You know what’s really a problem? How dystopian America is.

The opportunity and jobs are in big cities. But housing makes it impossible for many people to even live near the city. People want to solve this problem, but are blocked because people like that their neighborhood has street parking.

It’s killing America and it’s really killing our ability to become a modern, progressive society.




I think the real problem is the density of opportunity and jobs in cities. I’m hopeful that remote work will break that tyranny to some extent. In five years when the emotions have cooled about return to office and the director of finance provides an analysis to the CFO about how much they could save and increase EPS while improving productivity using 2020/21 data and the CFO takes it to the board, that will be the end of the opportunity density in the cities.


Density of jobs is not a problem, it's a fundamental property and network effects are real.

The problem is people that want to stop other people from being able to live the way they want.


It’s a fundamental problem caused by the necessity to collocate to collaborate, which is largely not true any more. Jobs will diffuse away from cities as the people who live in the city out of obligation and have no desire leave. Some stay because they like it. Regardless the density will reduce. That’s a good thing. The hollowing out of the country into the coastal cities is a flaw not a feature.


Maybe some jobs don’t require colocating, but the majority still do.

Any heavy industry, teaching, services, anything involving a lab, medicine.. working from home is not something just anyone can do.

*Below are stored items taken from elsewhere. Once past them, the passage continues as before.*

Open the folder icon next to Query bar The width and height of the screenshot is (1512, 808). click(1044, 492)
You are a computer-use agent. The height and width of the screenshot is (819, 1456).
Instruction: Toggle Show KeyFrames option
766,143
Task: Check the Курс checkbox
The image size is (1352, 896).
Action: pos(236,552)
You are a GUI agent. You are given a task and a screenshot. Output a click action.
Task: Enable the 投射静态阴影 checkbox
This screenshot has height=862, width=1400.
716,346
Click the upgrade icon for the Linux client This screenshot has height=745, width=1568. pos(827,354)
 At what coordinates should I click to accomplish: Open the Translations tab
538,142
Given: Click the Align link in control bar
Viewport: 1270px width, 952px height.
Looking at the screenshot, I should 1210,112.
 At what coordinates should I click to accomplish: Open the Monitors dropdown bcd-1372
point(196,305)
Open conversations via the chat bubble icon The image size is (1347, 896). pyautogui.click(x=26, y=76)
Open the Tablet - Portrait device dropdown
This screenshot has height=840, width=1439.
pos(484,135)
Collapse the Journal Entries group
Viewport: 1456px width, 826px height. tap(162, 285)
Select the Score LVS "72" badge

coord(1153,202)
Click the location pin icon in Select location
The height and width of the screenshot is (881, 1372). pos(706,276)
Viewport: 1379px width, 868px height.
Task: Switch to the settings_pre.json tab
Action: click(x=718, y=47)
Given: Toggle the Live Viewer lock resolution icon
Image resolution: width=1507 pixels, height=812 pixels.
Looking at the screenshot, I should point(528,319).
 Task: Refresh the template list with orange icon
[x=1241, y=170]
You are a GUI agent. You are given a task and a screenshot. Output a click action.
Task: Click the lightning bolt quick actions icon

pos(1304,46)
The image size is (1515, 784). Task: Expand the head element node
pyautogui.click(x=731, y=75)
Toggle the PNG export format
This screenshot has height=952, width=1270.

Have you been to an urban downtown during lockdown where only jobs requiring in person attendance were encouraged to work in the office? They were literally empty. Now with hybrid they’re mostly empty. There wouldn’t be articles we are responding to if this were not true.

The majority of jobs in an urban core is not heavy industry or medical or teaching. Those are on the outside of the urban core, especially heavy industry is usually not in an urban environment at all in modern times.


Do you have the stats to back that up?

In the city of Boston, fully half the jobs are in healthcare and education. Many urban jobs can certainly go remote but I don’t think it’s more than half.